İran Urumiye
Selçuklu
Yapının güney cephesi meydanlık bir alana baktığı için açık olarak seçilmektedir. Yapının inşasında duvarlarda belirli bir kademeye kadar taş malzemenin kullanıldığı, üst bölümünde ise tuğla örgünün tercih edildiği görülmektedir. Doğu ve bab cephesi, bitişiğindeki yapılar sebebiyle algılanamamaktadır. Güney cephesinde taş örgü sırasının hemen üzerinde başlayan bölümde birbiriyle eşit aralıkta yerleştirilmiş içleri dolu sivri kemerli iki pencere yer almaktadır.
Benzer tarzdaki pencerelerin doğu ve batı cephelerde de olduğu görülmektedir. Yüksek kasnak üzerinde, kasnağın tam ortasına yerleştirilmiş bir sivri kemerli pencere daha bulunmaktadır. Kasnak kademeli olarak yapılmıştır. Taşıyıcı duvarlardan hafifçe dışarı doğru taşırılarak köşeleri pahlı kare bir kasnak şeklinde devam eder. ikinci kademedeki kasnak ise eni daha dar olarak sekizgen planda yapılmıştır. Caminin içine kuzey cepheden girilir. Kuzey cephe önündeki avluya iki sivri kemerli geçiş ile açılmaktadır. Kare planlı ve tek bir kubbeyle örtülü olan harim, taşıyıcı duvar yüzeylerine yerleştirilmiş ikişer pencere ile kasnakta ana yönlerde bulunan birer pencere ile aydınlatılmıştır.
Kubbeye geçişte köşelere mukarnaslı geçiş elemanları yerleştirilmiştir. Yapının içinde pencere sırasının üzerinde bir şerit halinde alçı stuko kitabe kuşağı dolaşmaktadır. Bu kitabe kuşağı üzerinde bitkisel ve rumi motifler bir arada kullanılmıştır. Yapının mihrabı son derece zengin bitkisel süslemeli alçı stuko olarak yapılmıştır. Mihrap İlhanlı döneminde yenilenmiştir. Bu yenilenmeler; alçı kalıplama tekniğinde, bitkisel karakterli süslemelerin yoğun bir şekilde kullanıldığı mihrapta, bordürlerde ve kemer yüzeyindeki yazılarda görülür. Yapının kubbesinin ortasında sekizgen formda yapılmış firuze renkte bir rozet izlenir. Rozet büyük oranda tahrip olduğu için nasıl bir formda olduğu anlaşılamamaktadır.

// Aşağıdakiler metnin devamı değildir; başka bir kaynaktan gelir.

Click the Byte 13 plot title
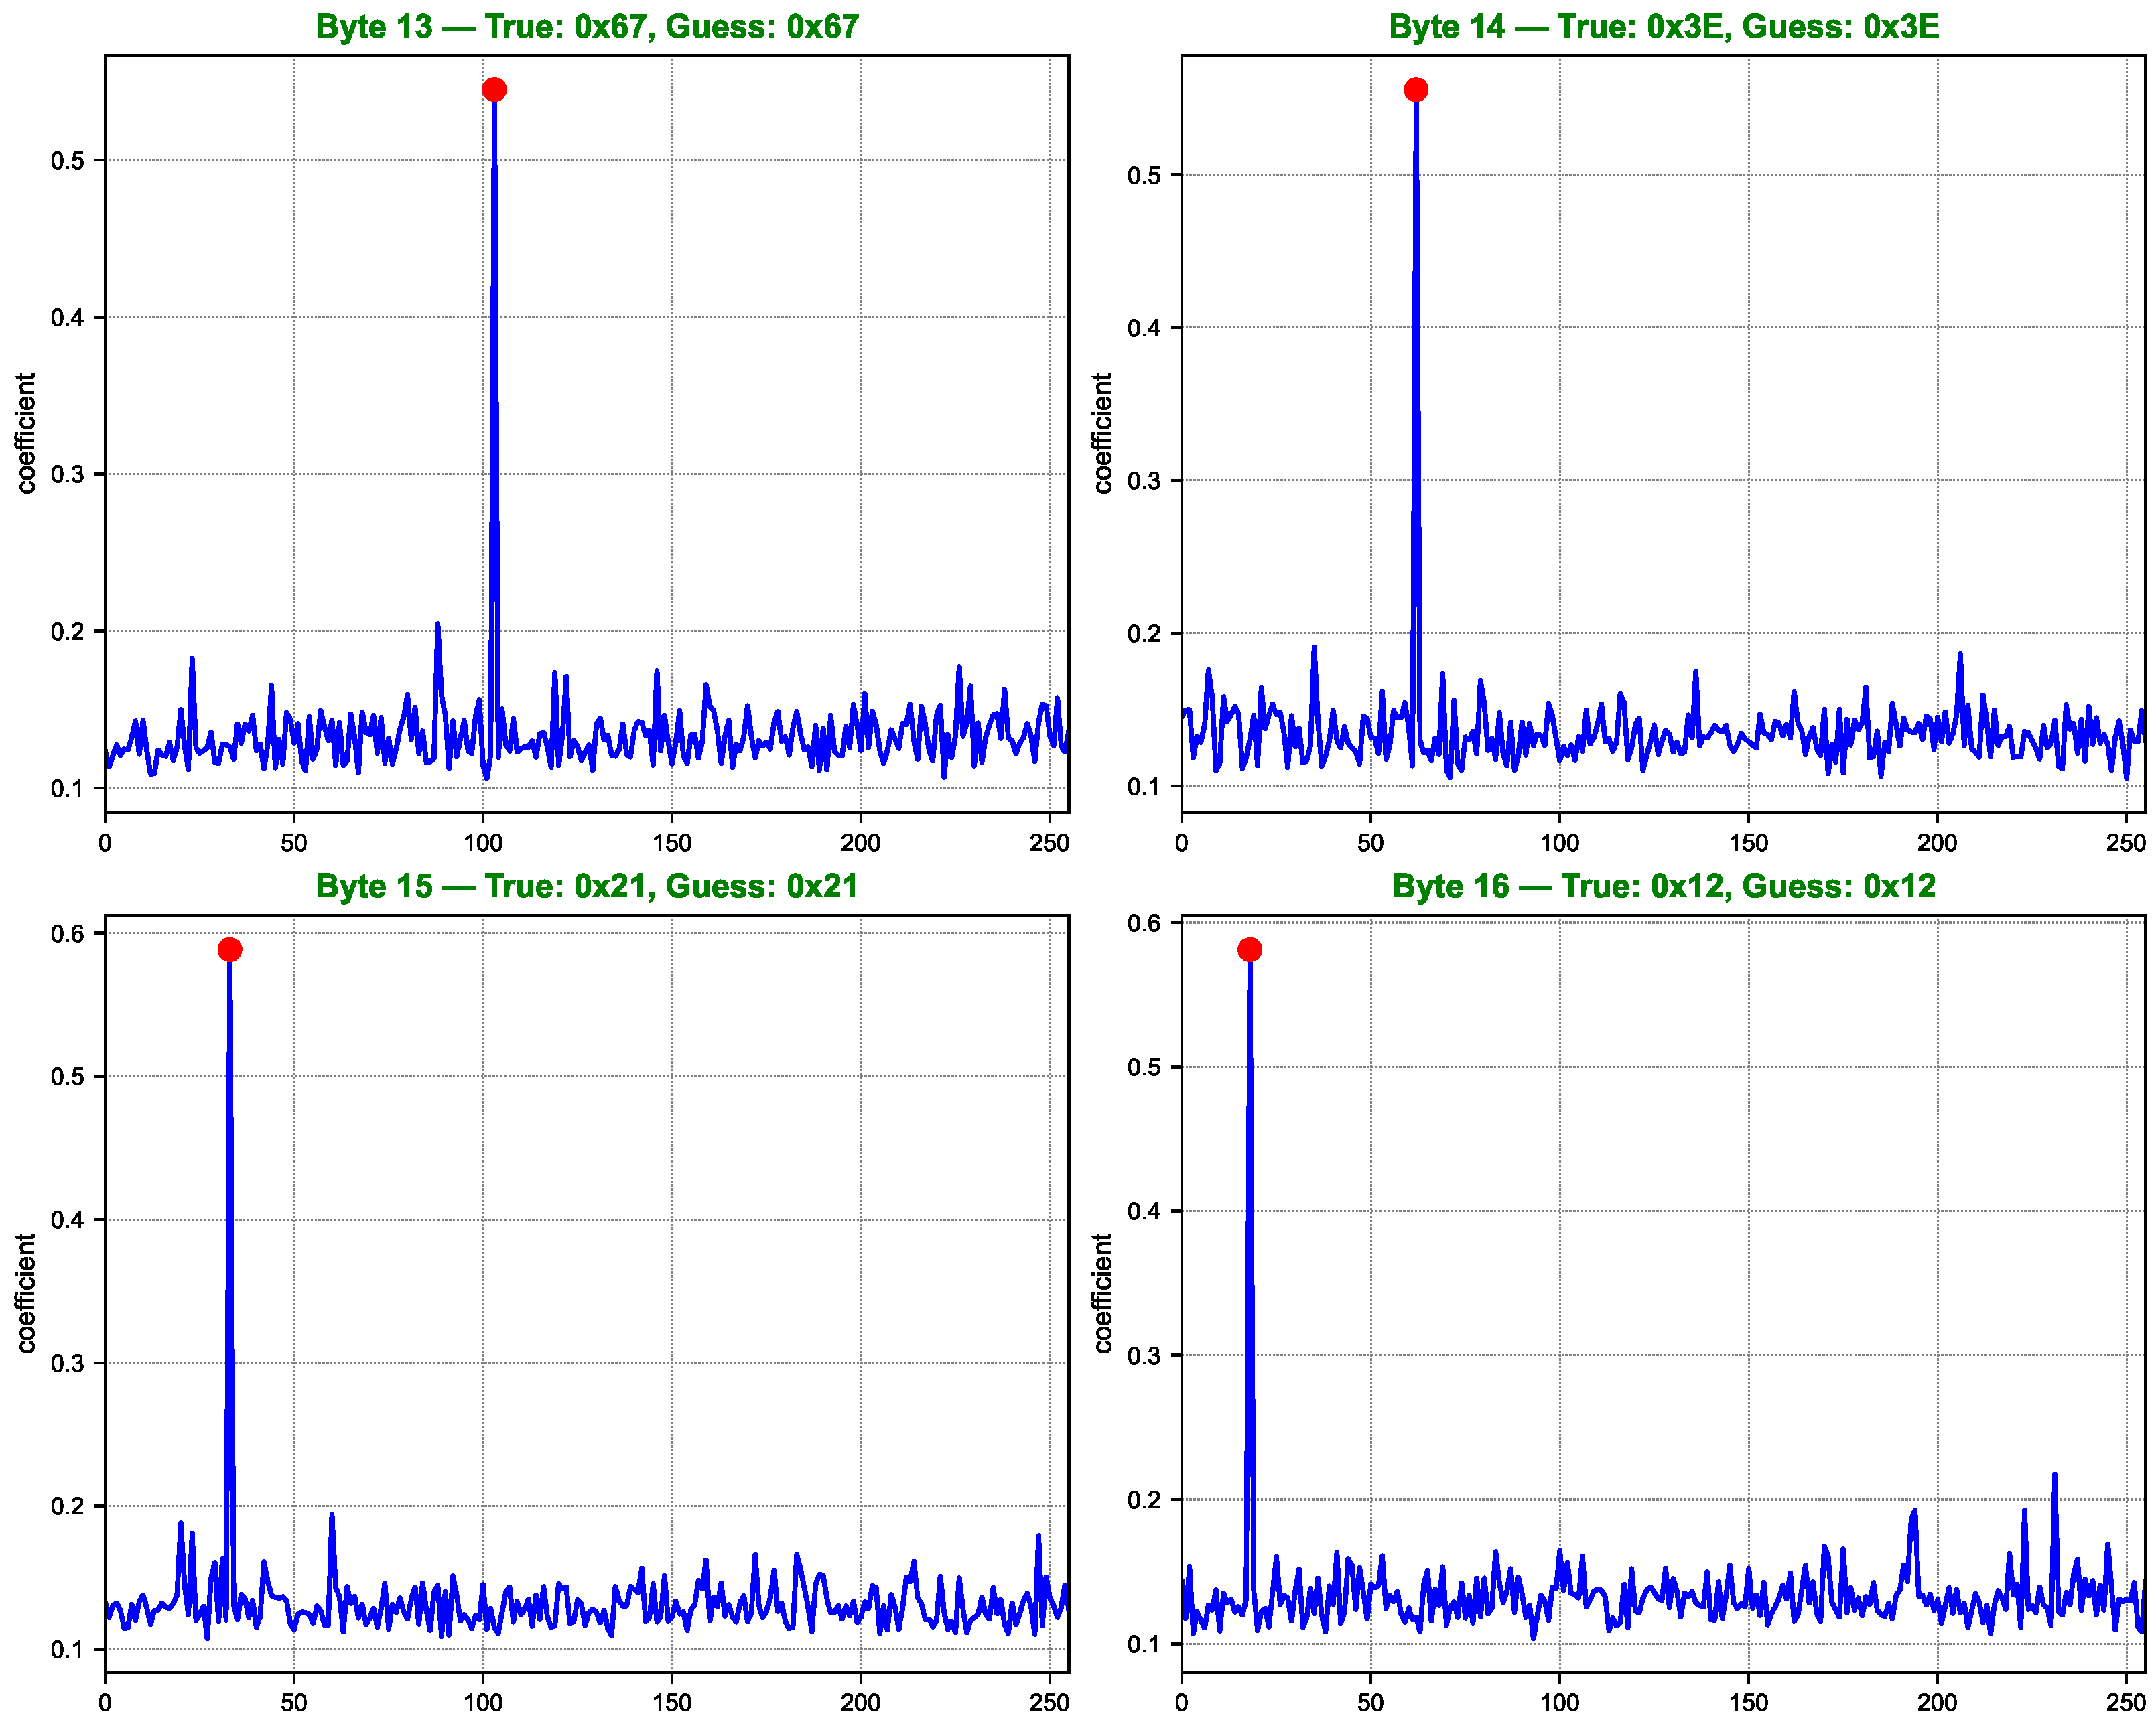Viewport: 2156px width, 1726px height. [587, 26]
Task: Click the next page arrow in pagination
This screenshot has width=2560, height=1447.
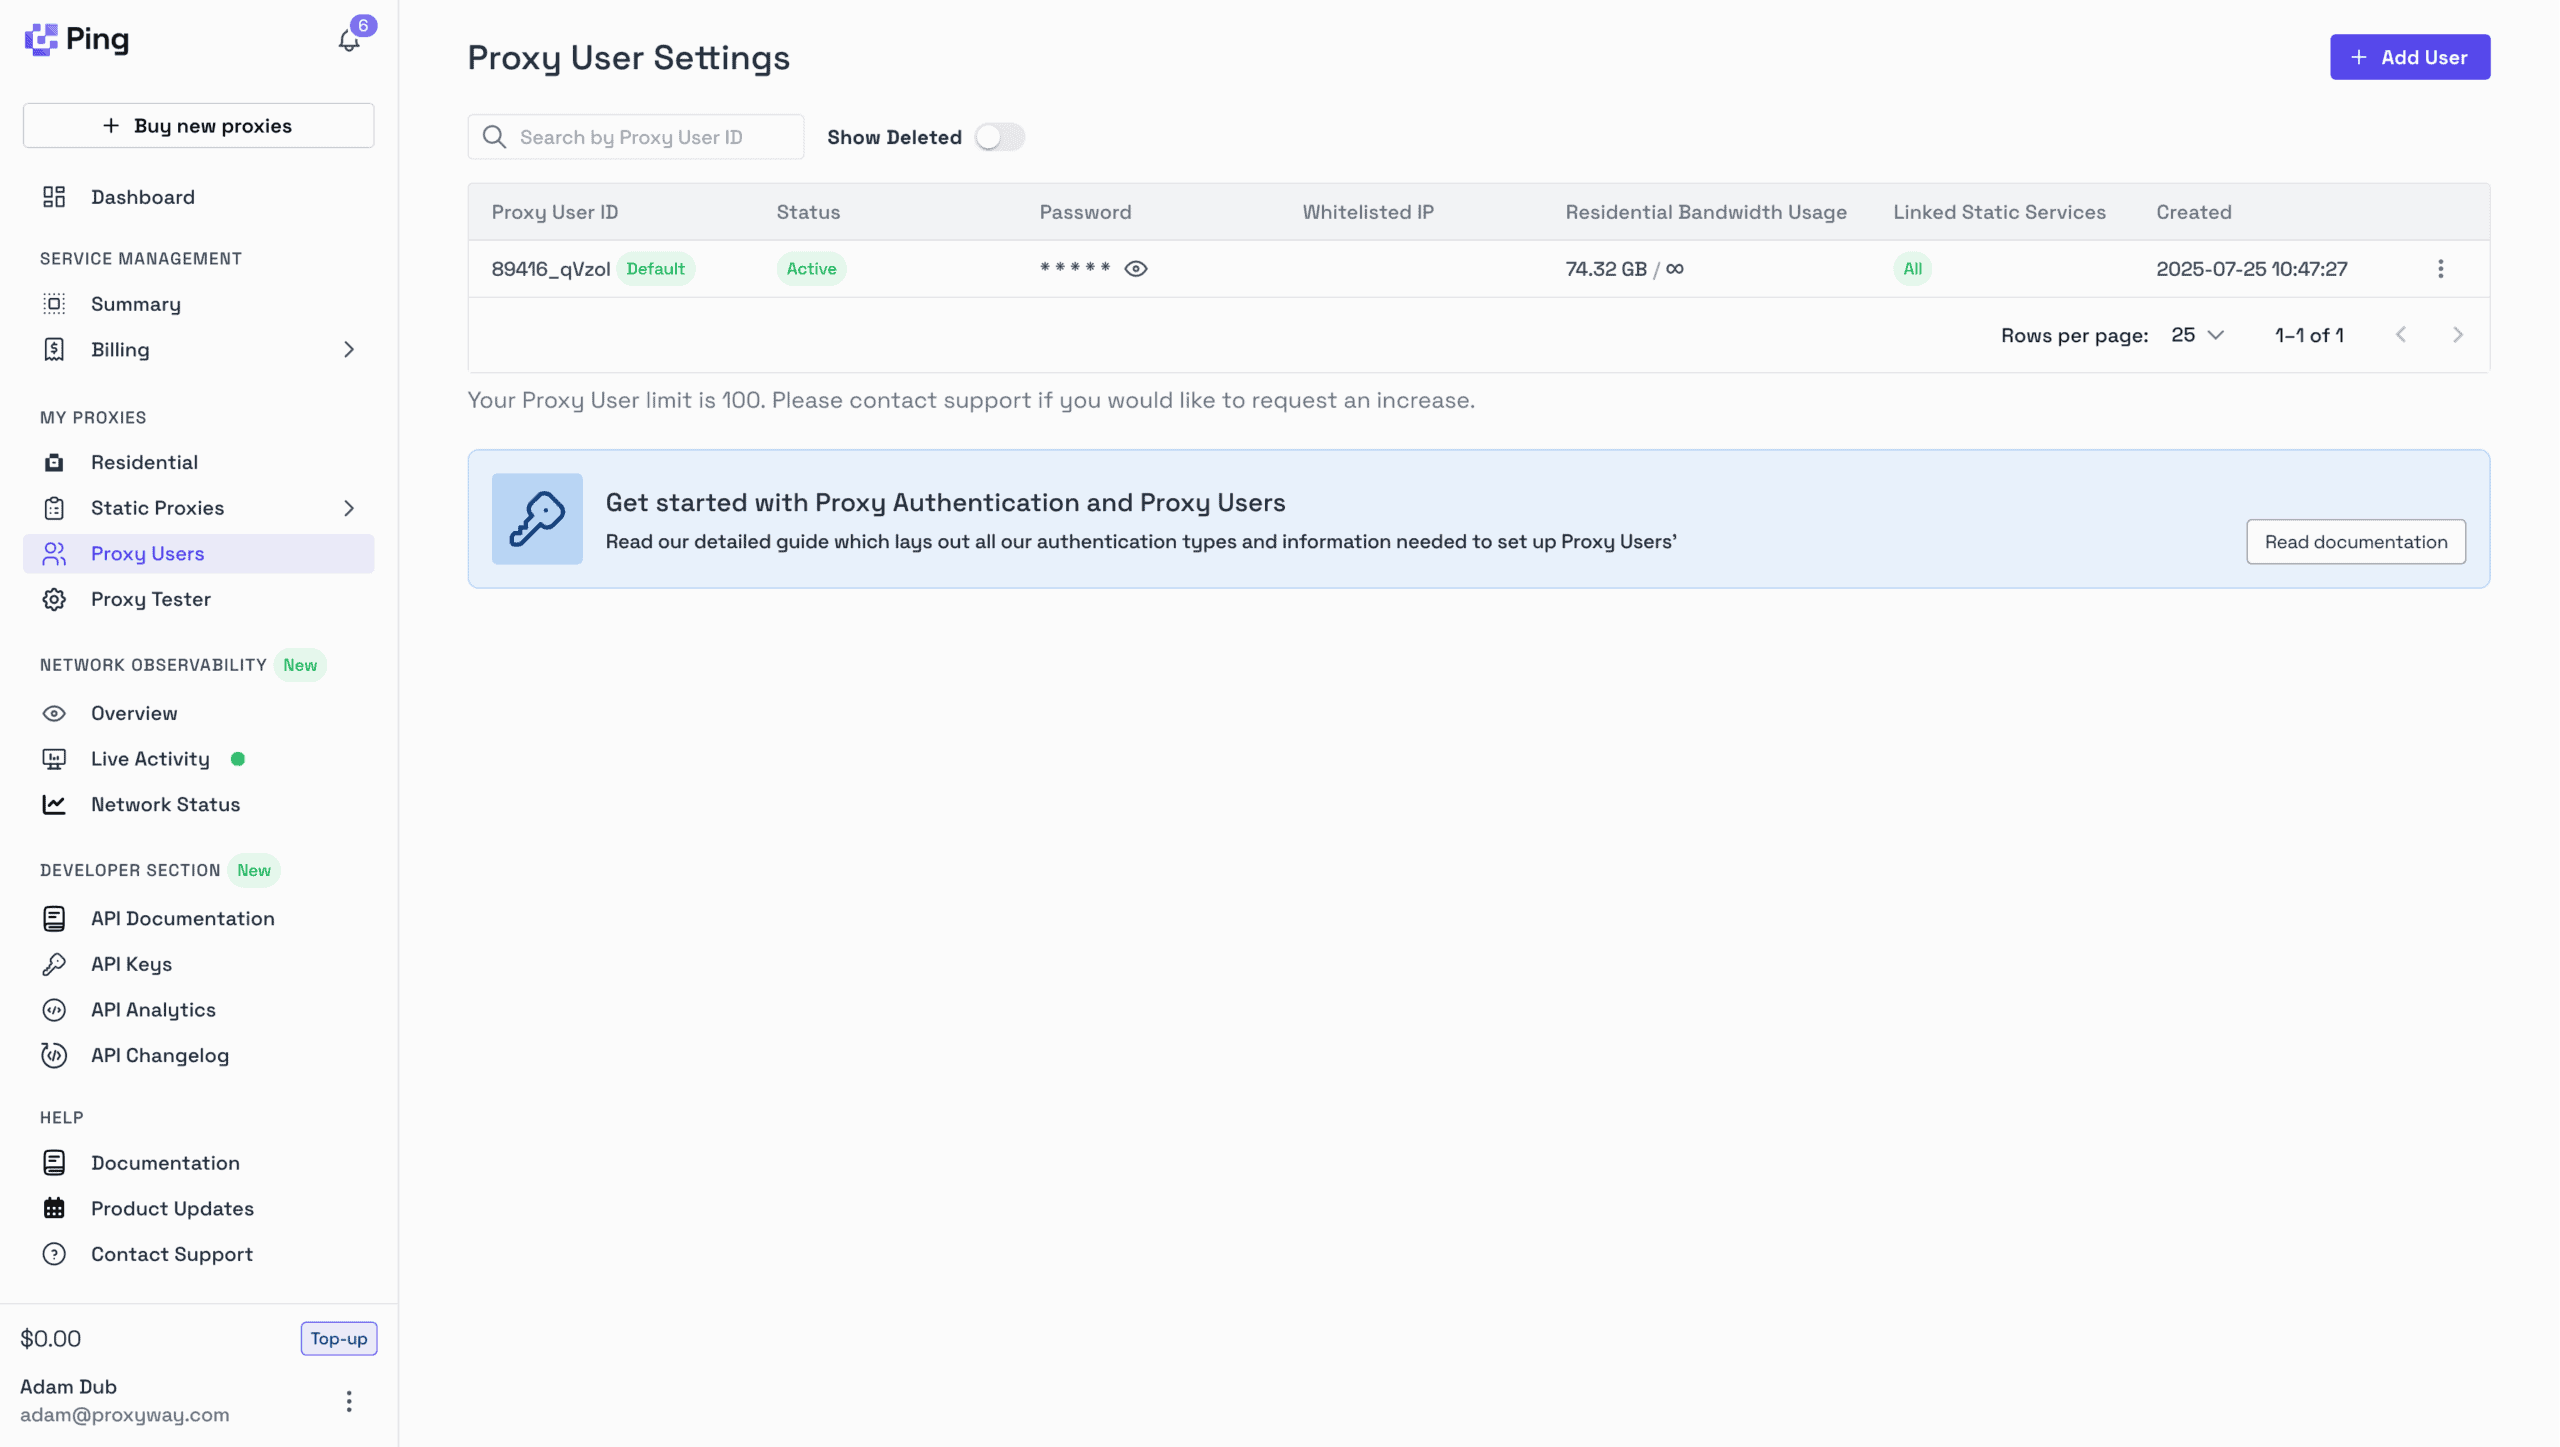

Yapının bulunduğu yerde 7.yy.'ın ikinci yarısına tarihlenen bir Sasani dönemine ait bir ateşgede olduğu bilinmektedir. Bu yapı daha sonrasında camiye dönüştürülmüştür. Yapı Selçuklu döneminin mimari özelliklerini göstermektedir. Özellikle Sucas Mescid Cuması ve Kazvin Mescinı Haydariyesi ile olan benzerliği sebebiyle aynı döneme tarihlendirilebilir. Selçuklu dönemi öncesinde yapının cami olarak kullanılmasıyla ilgili bazı H.4.yy.a atfedilen bilgiler bulunmaktadır. Caminin mihrabı üzerinde bulunan kitabesine göre H.696 tarihinde Abdülmümin lbni Şerif Şah-ul Naggaş tarafından tamamlanmıştır. ilhanlı dönemi stuko işçiliğinin önemli parçalarından birisidir. Cami daha sonraki dönemlerde ilave ve onarımlara da maruz kalmıştır. H.l 184 yılında Afşar Beyler Beyi Guli Han'ın, sonrasında H. 1250'de yine Afşar Beyler Beyi Necef Guli Han emriyle onarıldığı döneminin kaynaklarında belirtilmektedir. Yapının kubbesinin depremde zarar görmesi üzerine de yine Afşar Beylerinden Yusuf Şuca tarafından H.1287 yılında son bir onarımın daha yapıldığı anlaşılmaktadır.